Wednesday, June 14, 2006

Robert the Bruce

A short distance from Stirling Castle lies another battlefield where Robert the Bruce (a noble with a competing claim to the throne) challenged the English. He had gained the throne under Edward I and once he was in a position to do so he rebelled against Edward II.
The two sides were lined up on opposite sides of the field. The Bruce was riding backwards and forwards in front of his men giving them a stirring speech of encouragement. On the far side, one of the English knights thought deeply on the fact that the Scots' leader was seperated from his men by some distance and decided to win glory for himself and England (and save them from spending longer than absolutely necessary out in the cold) by charging the Bruce. Now, Rob could have ordered a couple of his men to slaughter the errant fool but he knew that battles are as often won on morale as they are on skill or numbers. So, instead, he turned to face the knight.
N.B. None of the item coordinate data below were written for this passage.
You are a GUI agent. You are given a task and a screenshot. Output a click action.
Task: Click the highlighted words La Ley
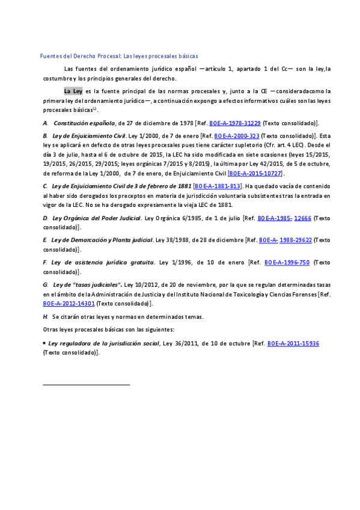point(73,91)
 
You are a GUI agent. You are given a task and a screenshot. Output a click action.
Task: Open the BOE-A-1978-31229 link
point(235,122)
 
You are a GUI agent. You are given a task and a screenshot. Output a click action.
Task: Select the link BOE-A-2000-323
point(237,136)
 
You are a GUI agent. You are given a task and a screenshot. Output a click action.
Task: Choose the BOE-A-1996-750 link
point(287,262)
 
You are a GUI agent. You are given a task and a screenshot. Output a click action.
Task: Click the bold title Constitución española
point(84,122)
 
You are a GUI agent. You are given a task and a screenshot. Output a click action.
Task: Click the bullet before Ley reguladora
point(44,343)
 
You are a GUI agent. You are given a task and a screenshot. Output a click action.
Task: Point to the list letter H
point(46,316)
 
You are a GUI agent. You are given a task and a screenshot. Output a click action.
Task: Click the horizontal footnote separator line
point(87,384)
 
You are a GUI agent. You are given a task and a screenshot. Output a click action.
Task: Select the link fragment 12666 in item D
point(303,218)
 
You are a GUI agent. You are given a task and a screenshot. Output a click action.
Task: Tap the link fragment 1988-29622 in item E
point(296,240)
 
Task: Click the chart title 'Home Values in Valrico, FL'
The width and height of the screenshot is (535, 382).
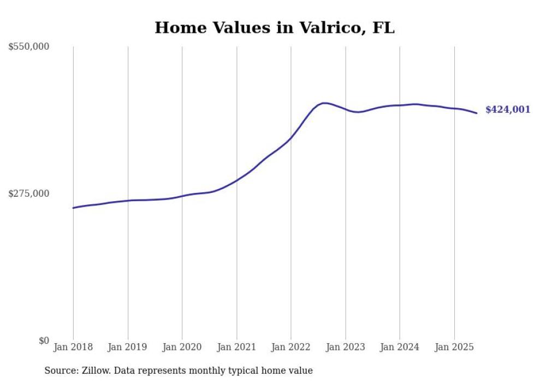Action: coord(274,28)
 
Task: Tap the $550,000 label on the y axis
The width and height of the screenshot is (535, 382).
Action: coord(29,47)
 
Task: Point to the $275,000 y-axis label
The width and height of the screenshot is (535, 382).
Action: coord(29,193)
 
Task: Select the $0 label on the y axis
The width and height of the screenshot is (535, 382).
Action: coord(44,340)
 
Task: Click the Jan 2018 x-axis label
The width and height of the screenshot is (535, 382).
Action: coord(73,347)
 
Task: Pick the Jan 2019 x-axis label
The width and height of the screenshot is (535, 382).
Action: coord(128,347)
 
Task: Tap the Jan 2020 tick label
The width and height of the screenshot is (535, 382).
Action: coord(182,347)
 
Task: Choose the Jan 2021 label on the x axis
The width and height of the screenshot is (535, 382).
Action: coord(236,347)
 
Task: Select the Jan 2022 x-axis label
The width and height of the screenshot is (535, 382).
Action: coord(290,347)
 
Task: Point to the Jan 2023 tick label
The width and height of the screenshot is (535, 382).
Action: coord(345,347)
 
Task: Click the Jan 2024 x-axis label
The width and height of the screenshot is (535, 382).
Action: coord(400,347)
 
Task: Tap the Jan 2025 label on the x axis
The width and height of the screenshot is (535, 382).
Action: coord(454,347)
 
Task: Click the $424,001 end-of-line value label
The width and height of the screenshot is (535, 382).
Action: coord(507,110)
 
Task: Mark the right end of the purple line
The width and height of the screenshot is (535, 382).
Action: coord(477,113)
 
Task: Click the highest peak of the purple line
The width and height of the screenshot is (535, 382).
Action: coord(325,103)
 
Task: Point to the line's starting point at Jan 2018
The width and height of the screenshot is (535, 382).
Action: coord(73,208)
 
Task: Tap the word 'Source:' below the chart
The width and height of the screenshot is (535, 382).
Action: coord(59,371)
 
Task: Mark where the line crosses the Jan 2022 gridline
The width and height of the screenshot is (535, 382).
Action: coord(290,138)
The Englidh knight was galloping forward with the sun glinting off his full plate mail, his horse is armoured like a large muscled tank, and he's got a lance with reach +1. Rob on the other hand has his plaid (warm but less weapon turning) and his Scottish axe. So, he picks up his little Scottish pony under one arm and his axe in the other and runs forward [our guide was more than willing to point out that the highland Scots don't so much have horses as small tubby ponies that crop on whatever happens to be available and manage not to sound asthmatic at high altitudes]. The two figures drew ever closer when, suddenly, the Bruce let out a loud warcry and in a move worthy of high cinematic action he leapt from his horse onto that of the English knight sweeping his axe as he did so. Robert landed on the horse and the Englishman's head landed on the ground.

Unsurprisingly, the Scots win again.